» Aim of the exercise
Swap each "Screen dimensions" in the listing below for "Display size", then write the listing out again with nothing else changed and the pictures left out.
■ ■ ■ ■ ■
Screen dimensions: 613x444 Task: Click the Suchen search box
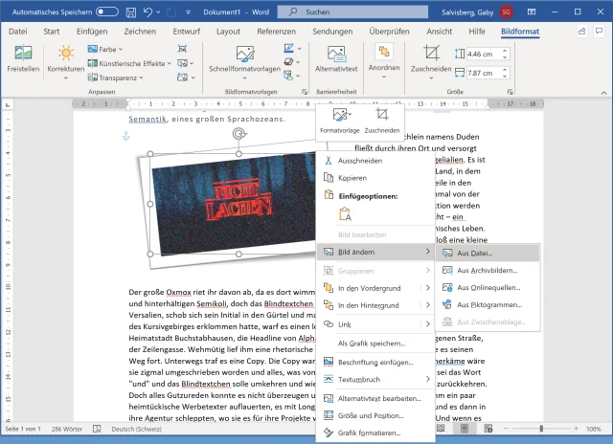coord(326,11)
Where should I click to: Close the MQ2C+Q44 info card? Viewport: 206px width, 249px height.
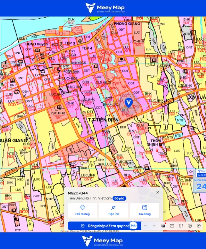[x=158, y=192]
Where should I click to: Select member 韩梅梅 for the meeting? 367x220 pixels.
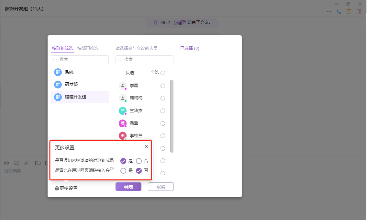[163, 98]
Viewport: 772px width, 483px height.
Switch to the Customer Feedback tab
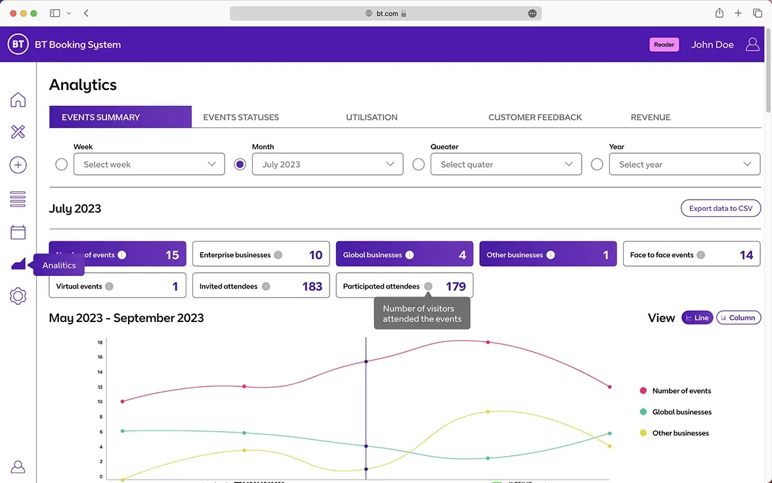pyautogui.click(x=535, y=117)
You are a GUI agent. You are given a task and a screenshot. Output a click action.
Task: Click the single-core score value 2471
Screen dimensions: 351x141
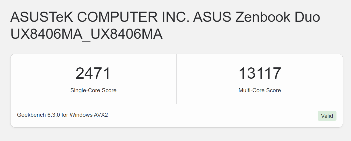[x=93, y=73]
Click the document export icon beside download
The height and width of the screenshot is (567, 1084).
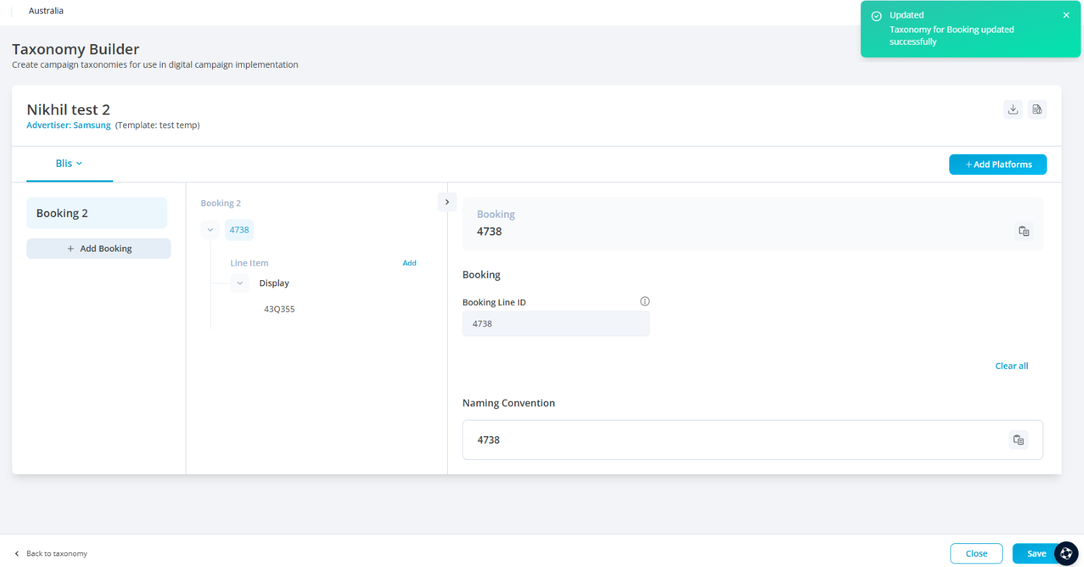pyautogui.click(x=1037, y=110)
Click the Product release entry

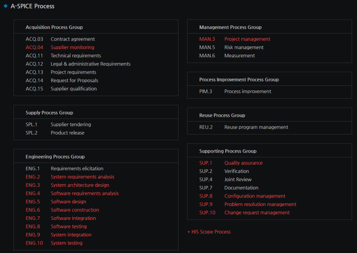67,133
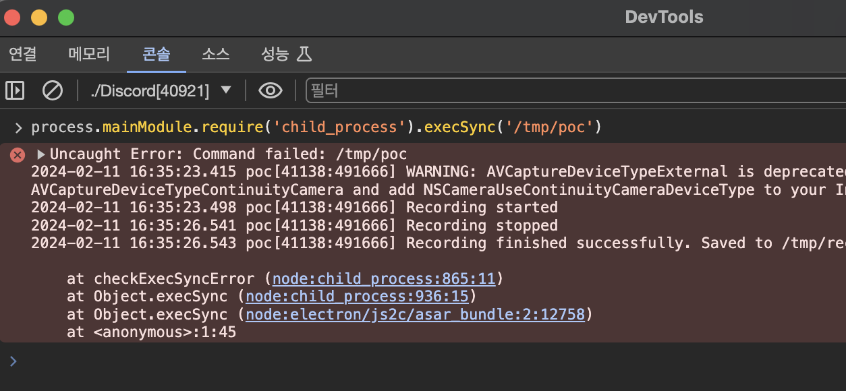
Task: Toggle the console sidebar panel icon
Action: 15,90
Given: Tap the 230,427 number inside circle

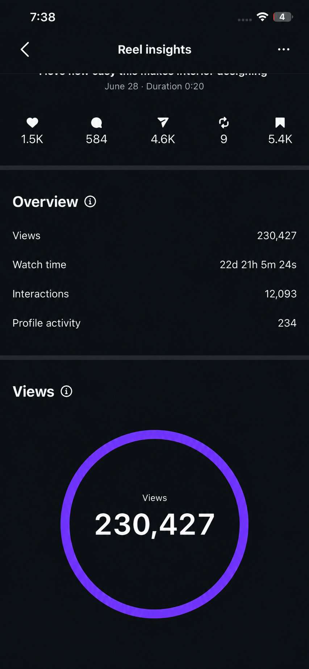Looking at the screenshot, I should click(x=155, y=525).
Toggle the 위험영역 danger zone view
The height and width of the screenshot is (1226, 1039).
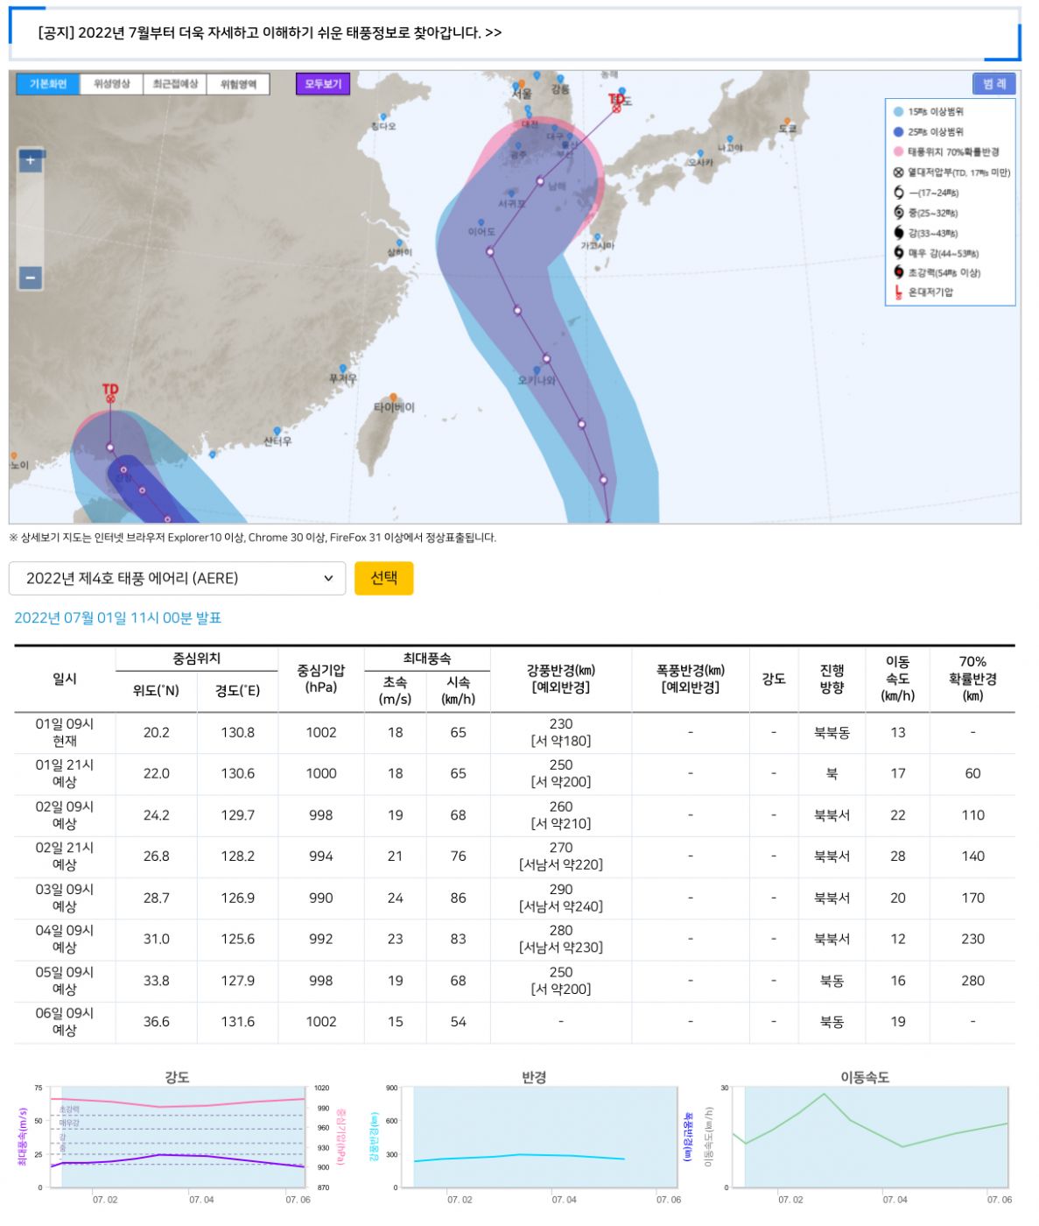click(x=238, y=84)
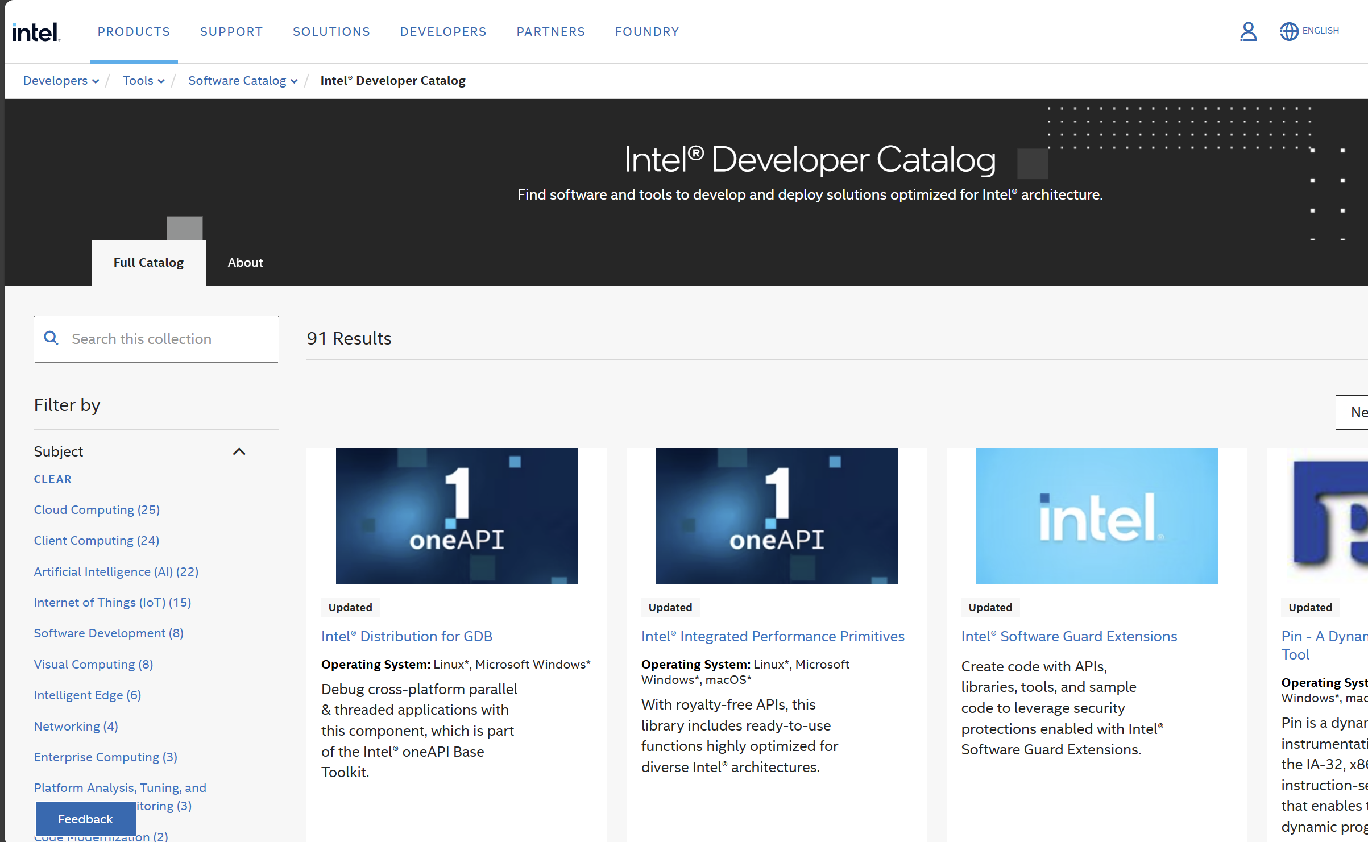The width and height of the screenshot is (1368, 842).
Task: Filter by Artificial Intelligence (AI)
Action: pyautogui.click(x=116, y=571)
■ ■ ■ ■ ■
» Written response
Display size: 613x444 Task: Click the Suchen search box
coord(326,11)
Where should I click to: Close the MQ2C+Q44 info card? Viewport: 206px width, 249px height.
[x=158, y=192]
Where should I click to: Select member 韩梅梅 for the meeting? 367x220 pixels.
[163, 98]
Viewport: 772px width, 483px height.
Switch to the Customer Feedback tab
pyautogui.click(x=535, y=117)
You are a GUI agent. You are given a task and a screenshot. Output a click action.
Task: Click the single-core score value 2471
Display size: 351x141
[x=93, y=73]
Click the document export icon beside download
The height and width of the screenshot is (567, 1084).
pyautogui.click(x=1037, y=110)
Click the Product release entry

67,133
Task: Toggle the console sidebar panel icon
Action: 15,90
Given: Tap the 230,427 number inside circle

Looking at the screenshot, I should click(x=155, y=525).
Toggle the 위험영역 danger zone view
The height and width of the screenshot is (1226, 1039).
click(x=238, y=84)
The width and height of the screenshot is (1368, 842).
Task: Filter by Artificial Intelligence (AI)
Action: pyautogui.click(x=116, y=571)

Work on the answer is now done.